SOURCE DOCUMENT:
Friday, July 24, 2015 5.37PM / CBN
The Monetary Policy Committee met on 23rd and 24th July, 2015 against the backdrop of lingering uneven recovery in the global economy and slowing growth in the domestic economy. In attendance were all 12 members. The Committee reviewed the global and domestic economic and financial environment in the first half of 2015 as well as the outlook for the rest of the year.
International Economic Developments
The Committee observed that global output recovery remained largely sluggish although with strong promise in the United States and the Euro area. The IMF maintained its growth forecast of 3.5 per cent for 2015 with improved outlook for the advanced economies but weak performance in the emerging and developing economies. Softening oil prices continued to present improved growth opportunities for the advanced economies and oil importing countries while dampening growth prospects in oil exporting economies. The United States led growth in the advanced economies largely on account of lower energy prices, increased consumer spending and housing market recovery. The expectations of US monetary policy normalization in the medium term continued to fuel investor expectations. Growth outlook for the US remains steady as inflation stays below the Federal Reserve’s 2 per cent target.
The Bank of Japan continued its accommodative monetary policy stance by injecting ¥6.7 trillion ($55.83 billion) monthly under its assets purchase programme. In the Euro area, the Greek debt crisis crystalized into uncertain and difficult negotiations with the tripartite group of creditors and altered the underlying confidence in the survival of Greece in the Eurozone.

REQUIRED WORK:
1. Translate this sentence from the Monetary Policy Committee statement into Spanish: "The Committee observed that global output recovery remained largely sluggish although with strong promise in the United States and the Euro area."
2. Return the passage of the Monetary Policy Committee statement starting with "Friday, July 24, 2015" and going on through "of the year.", word for word.

STORED DATA:
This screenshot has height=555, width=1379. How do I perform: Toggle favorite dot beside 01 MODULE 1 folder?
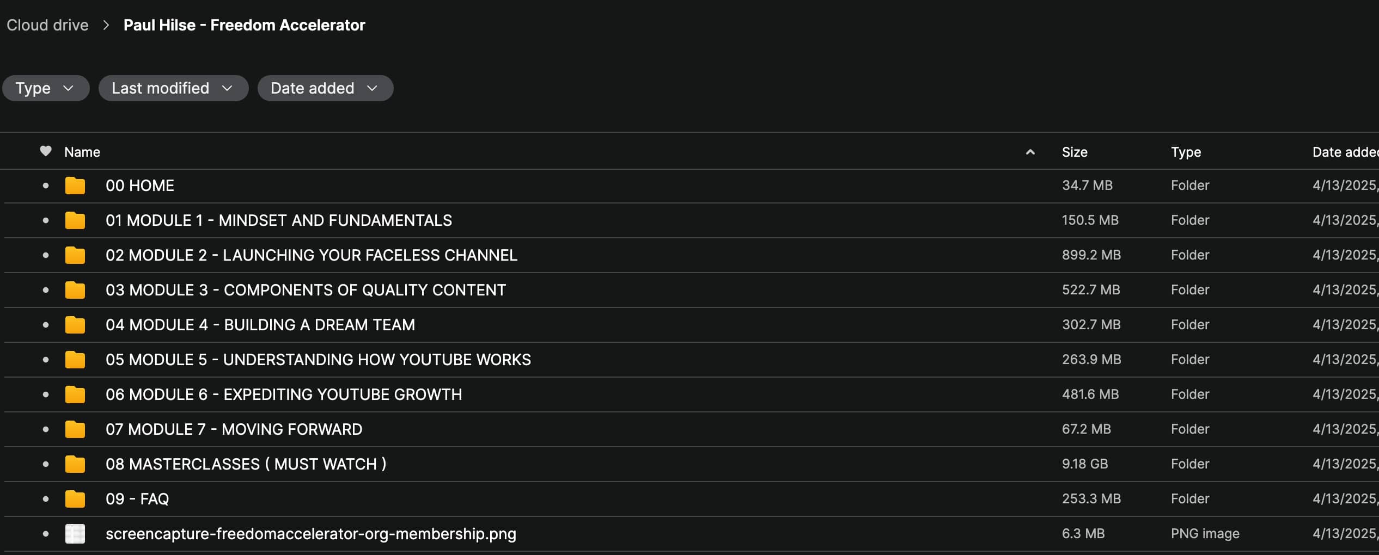pyautogui.click(x=46, y=220)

ANSWERS TO THE EXERCISES:
1. El Comité observó que la recuperación de la producción mundial seguía siendo en gran medida lenta, aunque con perspectivas muy prometedoras en Estados Unidos y la zona del euro.

2.
Friday, July 24, 2015 5.37PM / CBN
The Monetary Policy Committee met on 23rd and 24th July, 2015 against the backdrop of lingering uneven recovery in the global economy and slowing growth in the domestic economy. In attendance were all 12 members. The Committee reviewed the global and domestic economic and financial environment in the first half of 2015 as well as the outlook for the rest of the year.